トリプトファンはアミノ酸なので、いわゆる「たんぱく質が多く含まれている食べ物」には比較的多いのが特徴です。

1回に摂る量が多い肉や魚、卵、豆類(大豆製品など)、乳製品はいずれかは毎食摂り入れたほうがいいでしょう。

ちなみに、一般的な食事をしていればトリプトファンは不足することはほとんどありません。

食べられるときにたんぱく源をまとめて摂ってもいいのではないか?と疑問に思う方もいらっしゃるかもしれませんが、たんぱく質はそもそも筋肉や血液の素になるため常に分解・利用されています。

睡眠以前に、まずたんぱく質は毎食摂ることが大切です。

それでは、睡眠のためにどの食事に重きを置いてたんぱく源を摂るのがいいのでしょうか?

まずは、朝たんぱく質を含む食事をしっかり摂ります。

そして、夜寝る前の食事、つまり夕食でも、不足を防ぐためにたんぱく質をしっかり補ったほうがいいでしょう。

最近では、トリプトファンのサプリメントも販売されていますので、食生活でもなかなか改善されない場合は少量服用してみてください。ただし、肝臓が弱い方、肝臓の疾患をもつ方は、副作用の報告もありますので医師に相談してみましょう。

また、大切なのは食事だけではなく、その後寝るまでの時間の過ごし方です。

お茶やコーヒーなどのカフェインを含む飲み物は、メラトニンの生成を抑制する働きがありますので多く飲むのは控えてください。
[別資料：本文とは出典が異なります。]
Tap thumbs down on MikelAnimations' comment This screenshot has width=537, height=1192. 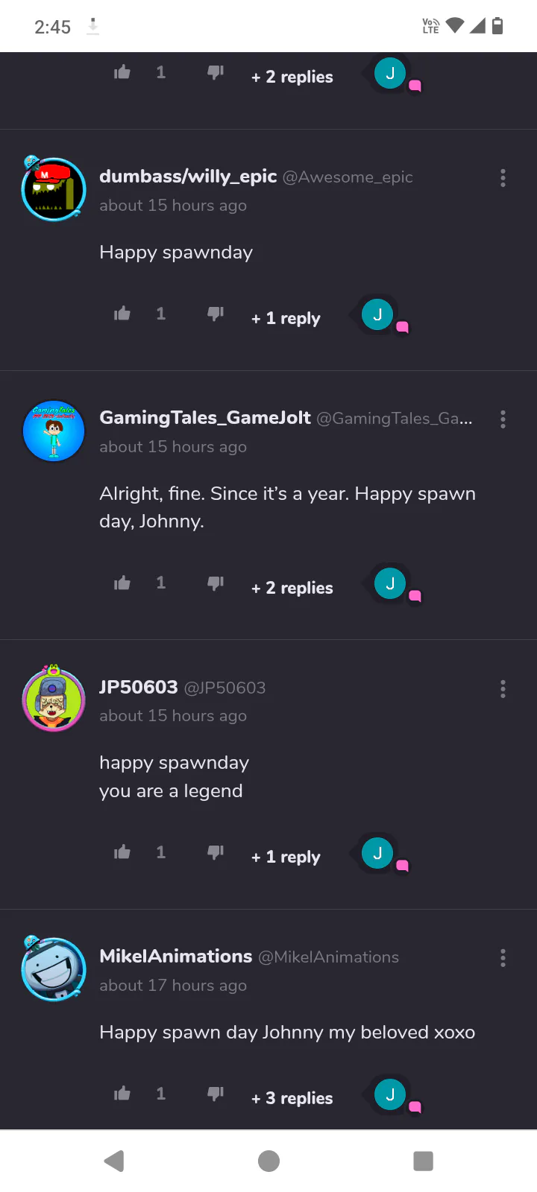(216, 1093)
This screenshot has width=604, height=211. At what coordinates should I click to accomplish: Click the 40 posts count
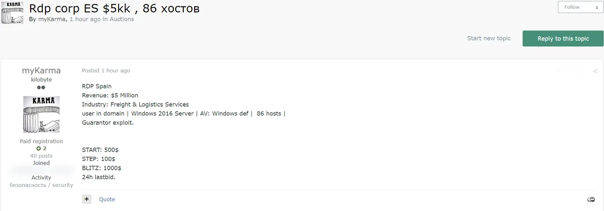click(x=41, y=156)
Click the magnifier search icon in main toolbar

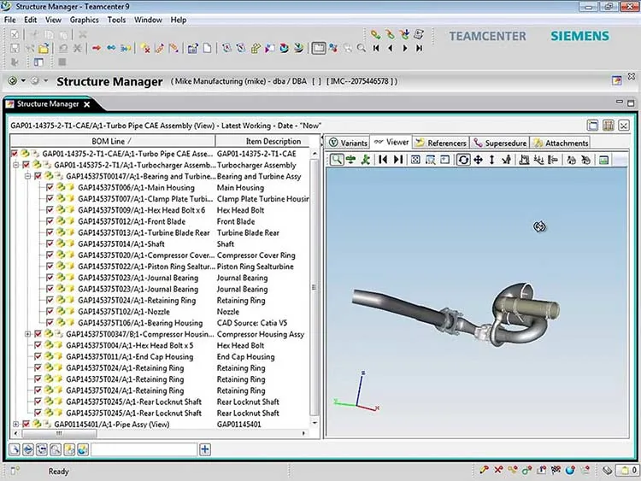coord(362,48)
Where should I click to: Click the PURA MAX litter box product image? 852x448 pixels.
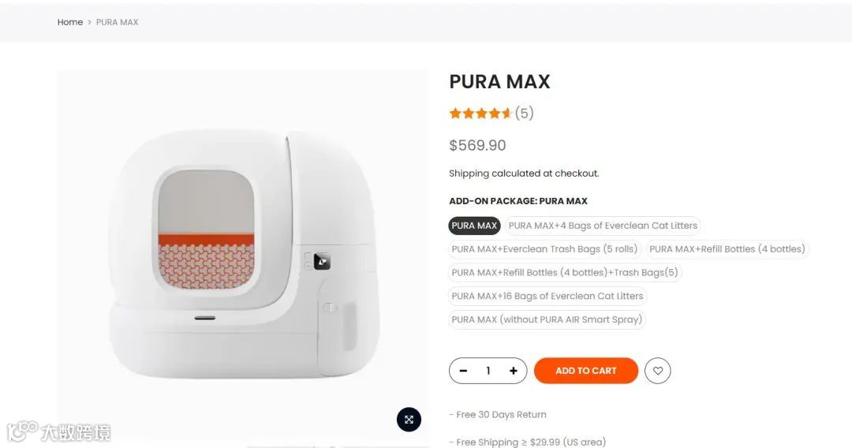[x=243, y=254]

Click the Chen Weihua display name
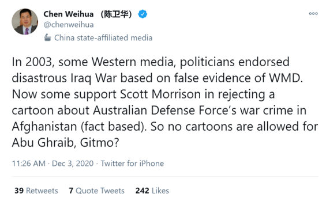click(69, 14)
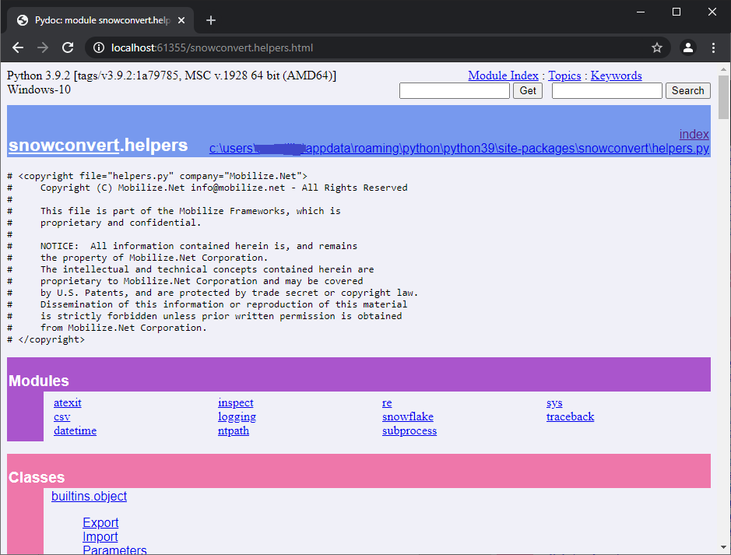Open the Keywords link
The width and height of the screenshot is (731, 555).
[x=616, y=76]
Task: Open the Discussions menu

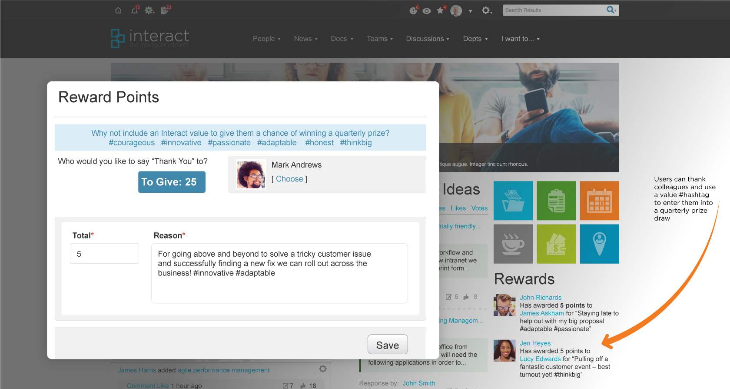Action: pyautogui.click(x=428, y=39)
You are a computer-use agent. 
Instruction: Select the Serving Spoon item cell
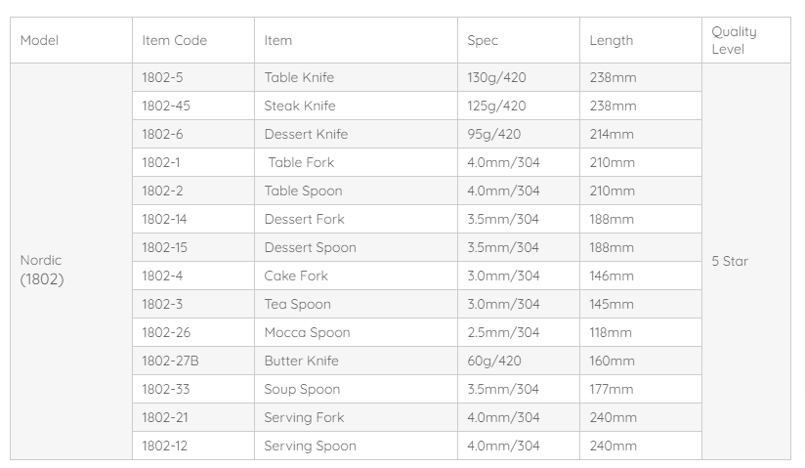[310, 446]
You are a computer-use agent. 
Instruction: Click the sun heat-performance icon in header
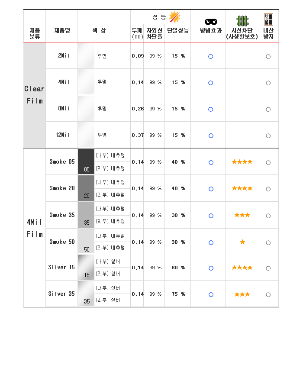click(x=174, y=17)
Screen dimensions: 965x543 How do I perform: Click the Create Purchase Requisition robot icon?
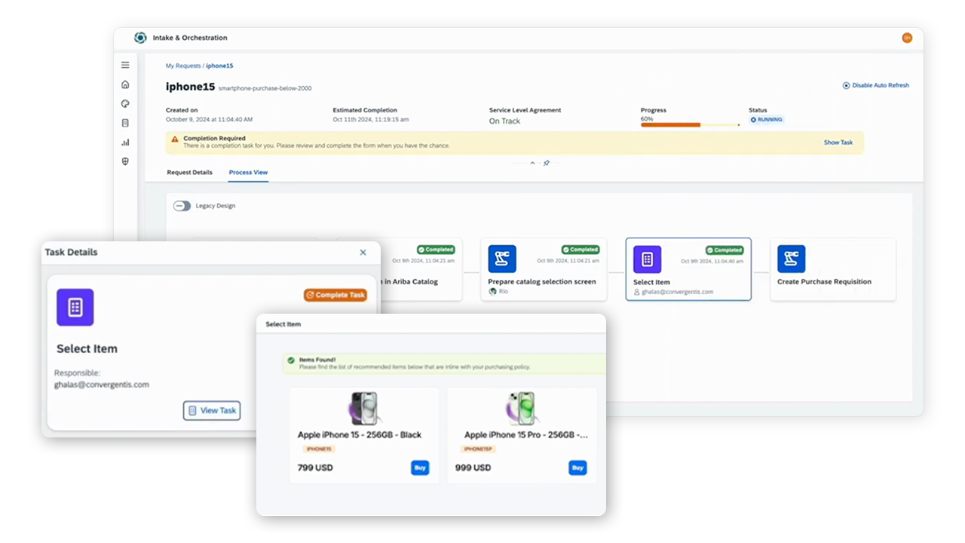[x=791, y=259]
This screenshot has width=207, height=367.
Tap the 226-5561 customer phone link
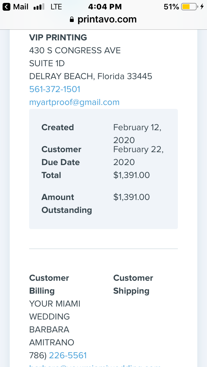[68, 355]
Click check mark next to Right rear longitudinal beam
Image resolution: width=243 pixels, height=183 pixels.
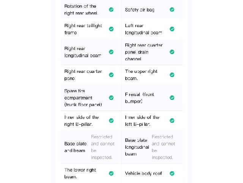(111, 52)
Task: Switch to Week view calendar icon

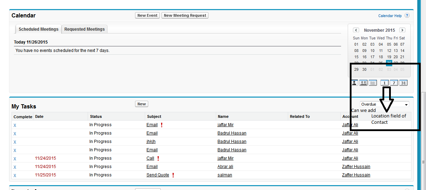Action: [x=394, y=83]
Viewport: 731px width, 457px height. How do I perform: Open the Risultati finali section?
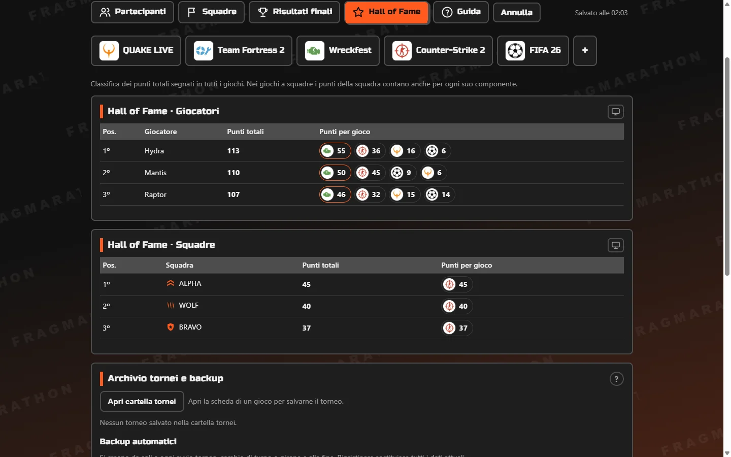(294, 12)
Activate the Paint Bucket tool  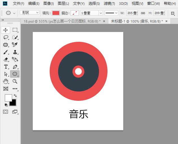point(15,59)

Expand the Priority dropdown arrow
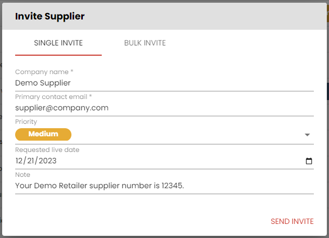[x=307, y=135]
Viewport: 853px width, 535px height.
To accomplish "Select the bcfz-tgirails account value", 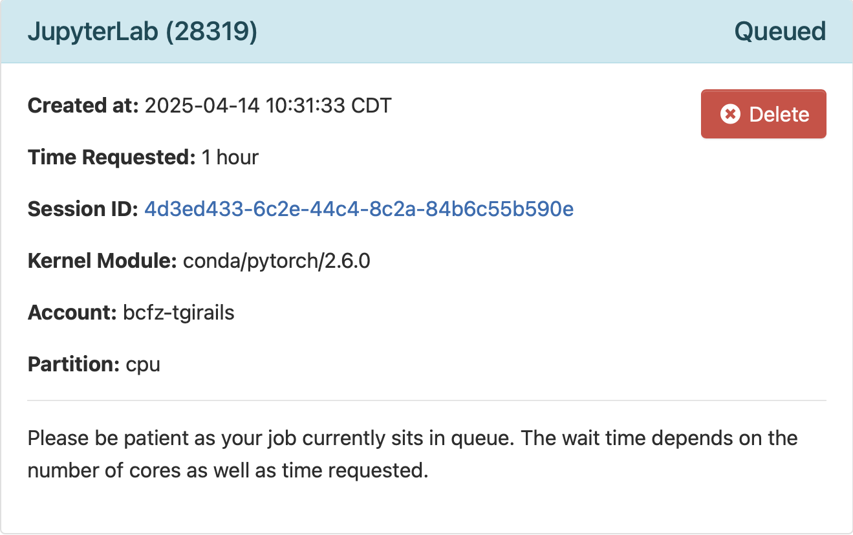I will [x=178, y=313].
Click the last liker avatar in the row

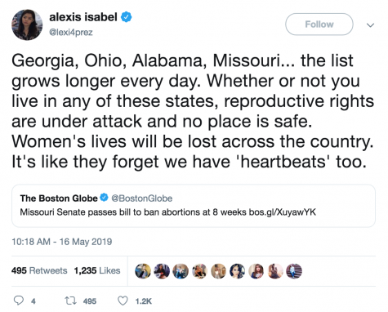pyautogui.click(x=294, y=271)
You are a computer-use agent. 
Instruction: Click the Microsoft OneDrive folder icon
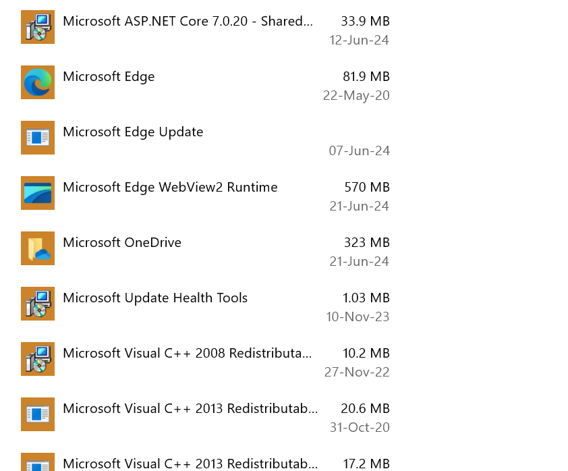click(x=38, y=248)
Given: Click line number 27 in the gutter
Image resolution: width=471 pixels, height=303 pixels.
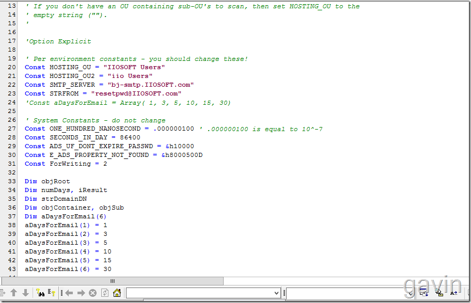Looking at the screenshot, I should tap(12, 129).
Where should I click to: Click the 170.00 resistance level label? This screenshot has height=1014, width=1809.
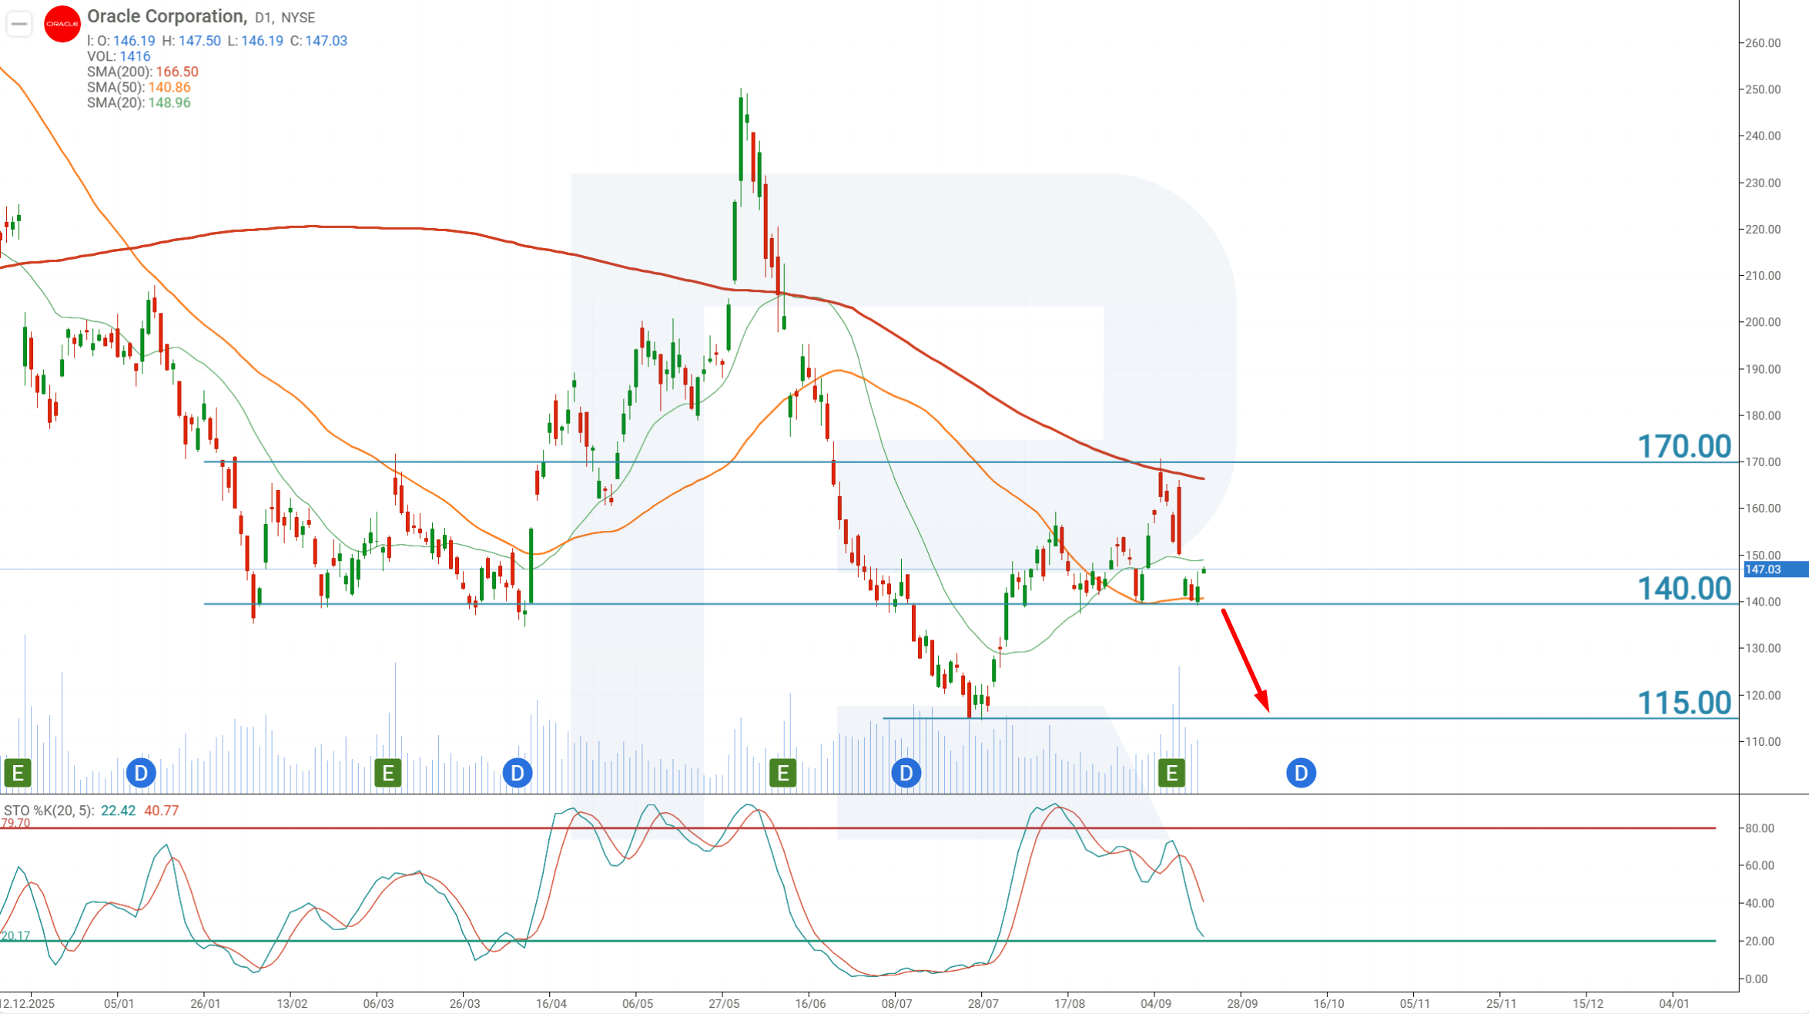[1684, 446]
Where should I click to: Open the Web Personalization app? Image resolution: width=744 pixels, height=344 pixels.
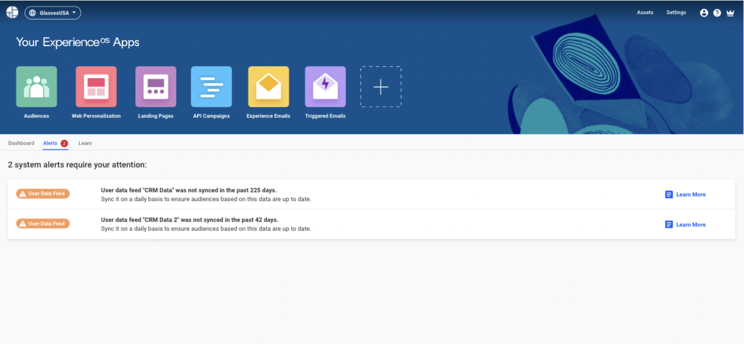[96, 86]
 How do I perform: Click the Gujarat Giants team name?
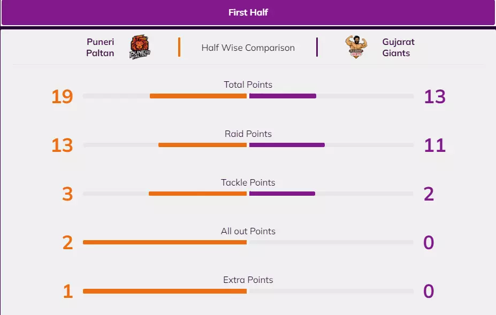tap(398, 48)
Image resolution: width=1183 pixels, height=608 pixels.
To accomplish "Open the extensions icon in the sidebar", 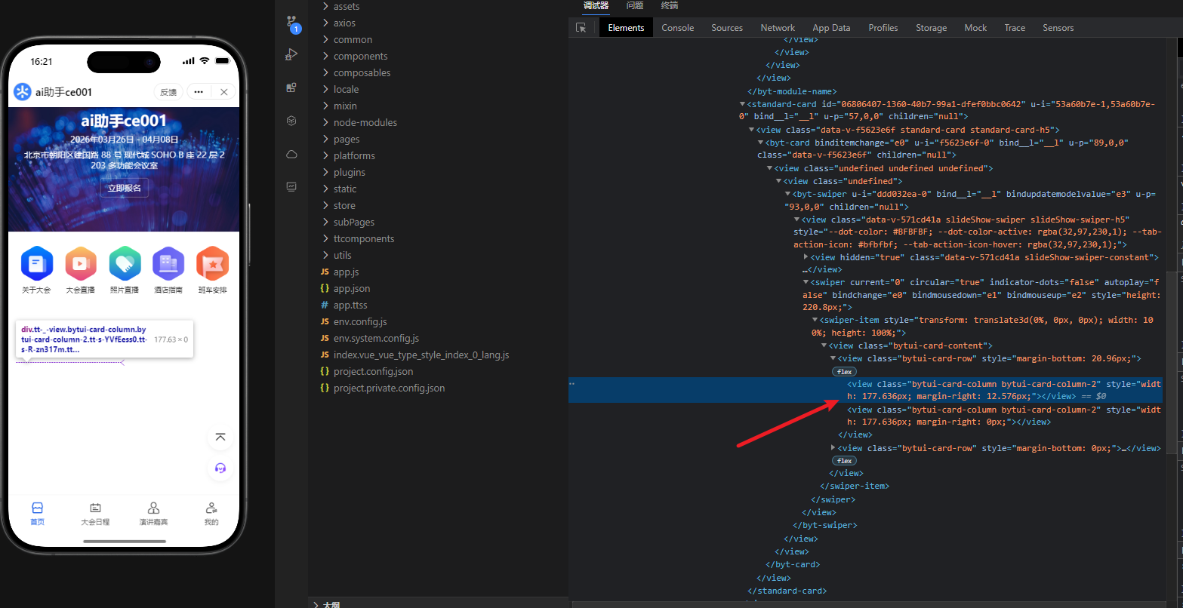I will (291, 88).
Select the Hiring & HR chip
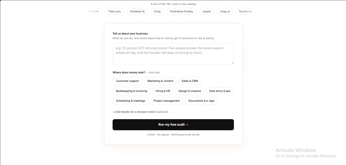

ノルアドレナリンではなく、アドレナリンが興奮してしまうと寝つきが悪くなるため、風呂にゆっくり浸かったり、リラックスできる音楽を聴くことでノルアドレナリンの働きを維持することもできます。

まずは毎日の生活リズムを整えること。

そして、トリプトファンをしっかり補って寝るまでに心穏やかな時間を過ごすこと。

今の時代、簡単そうでなかなか難しいことかもしれませんが、焦らずできることから少しずつ続けていくことが大切です。